BEGIN

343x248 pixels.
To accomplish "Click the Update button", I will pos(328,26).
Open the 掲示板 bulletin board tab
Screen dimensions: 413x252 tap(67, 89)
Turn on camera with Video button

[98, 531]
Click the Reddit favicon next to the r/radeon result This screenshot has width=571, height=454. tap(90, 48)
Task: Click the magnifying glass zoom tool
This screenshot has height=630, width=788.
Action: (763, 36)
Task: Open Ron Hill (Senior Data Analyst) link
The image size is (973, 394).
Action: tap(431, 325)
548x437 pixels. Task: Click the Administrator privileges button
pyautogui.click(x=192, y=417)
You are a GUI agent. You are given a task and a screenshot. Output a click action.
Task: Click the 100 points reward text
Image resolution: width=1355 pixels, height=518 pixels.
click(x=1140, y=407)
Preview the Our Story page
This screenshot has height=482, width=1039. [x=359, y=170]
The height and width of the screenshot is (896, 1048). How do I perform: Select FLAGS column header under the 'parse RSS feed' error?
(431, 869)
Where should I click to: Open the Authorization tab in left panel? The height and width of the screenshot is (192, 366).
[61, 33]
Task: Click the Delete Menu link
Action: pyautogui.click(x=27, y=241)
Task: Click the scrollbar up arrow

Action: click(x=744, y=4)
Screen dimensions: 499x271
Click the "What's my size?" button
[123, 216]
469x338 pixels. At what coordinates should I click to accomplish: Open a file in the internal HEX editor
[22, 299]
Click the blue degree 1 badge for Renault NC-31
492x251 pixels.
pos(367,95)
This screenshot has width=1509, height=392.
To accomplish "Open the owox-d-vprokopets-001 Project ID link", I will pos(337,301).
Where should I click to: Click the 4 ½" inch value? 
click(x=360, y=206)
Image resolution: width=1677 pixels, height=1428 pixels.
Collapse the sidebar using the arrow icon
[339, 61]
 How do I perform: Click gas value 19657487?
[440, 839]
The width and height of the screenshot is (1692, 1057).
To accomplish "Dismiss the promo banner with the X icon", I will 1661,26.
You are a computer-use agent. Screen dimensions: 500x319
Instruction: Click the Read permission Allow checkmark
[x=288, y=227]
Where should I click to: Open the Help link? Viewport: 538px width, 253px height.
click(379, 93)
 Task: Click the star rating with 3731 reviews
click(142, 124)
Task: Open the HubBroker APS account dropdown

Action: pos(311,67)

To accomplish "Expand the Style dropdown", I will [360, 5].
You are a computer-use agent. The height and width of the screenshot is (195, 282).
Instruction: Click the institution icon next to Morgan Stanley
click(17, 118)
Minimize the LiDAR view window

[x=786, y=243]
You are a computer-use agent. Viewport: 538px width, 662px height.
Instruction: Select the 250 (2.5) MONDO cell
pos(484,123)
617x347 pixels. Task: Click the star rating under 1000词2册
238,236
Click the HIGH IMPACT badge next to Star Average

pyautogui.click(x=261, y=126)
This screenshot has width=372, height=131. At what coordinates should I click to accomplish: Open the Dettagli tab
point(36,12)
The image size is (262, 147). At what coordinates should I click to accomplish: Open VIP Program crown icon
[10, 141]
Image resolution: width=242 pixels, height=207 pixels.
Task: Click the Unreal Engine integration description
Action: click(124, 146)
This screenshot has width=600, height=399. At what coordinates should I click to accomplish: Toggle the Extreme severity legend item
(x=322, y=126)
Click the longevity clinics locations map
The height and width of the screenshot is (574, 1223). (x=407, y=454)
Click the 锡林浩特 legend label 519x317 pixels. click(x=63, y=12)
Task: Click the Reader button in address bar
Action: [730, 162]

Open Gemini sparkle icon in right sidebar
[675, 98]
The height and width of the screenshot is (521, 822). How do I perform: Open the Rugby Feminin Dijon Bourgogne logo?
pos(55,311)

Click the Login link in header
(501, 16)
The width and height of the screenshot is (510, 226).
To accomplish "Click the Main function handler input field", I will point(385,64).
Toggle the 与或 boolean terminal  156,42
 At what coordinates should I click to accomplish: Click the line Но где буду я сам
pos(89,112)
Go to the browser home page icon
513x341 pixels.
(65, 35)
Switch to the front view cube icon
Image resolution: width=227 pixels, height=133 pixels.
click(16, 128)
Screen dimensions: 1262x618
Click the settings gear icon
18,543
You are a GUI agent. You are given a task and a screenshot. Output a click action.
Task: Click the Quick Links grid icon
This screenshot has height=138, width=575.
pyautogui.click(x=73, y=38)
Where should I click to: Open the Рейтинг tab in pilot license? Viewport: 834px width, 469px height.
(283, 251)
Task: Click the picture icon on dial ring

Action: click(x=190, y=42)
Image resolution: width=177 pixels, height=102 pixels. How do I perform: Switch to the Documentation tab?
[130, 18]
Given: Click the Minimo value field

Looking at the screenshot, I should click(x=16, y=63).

END

▸ Directions for this task: Go through the material line by line, tally each line containing "computer", and give the total only.

▸ Solution to this problem: 3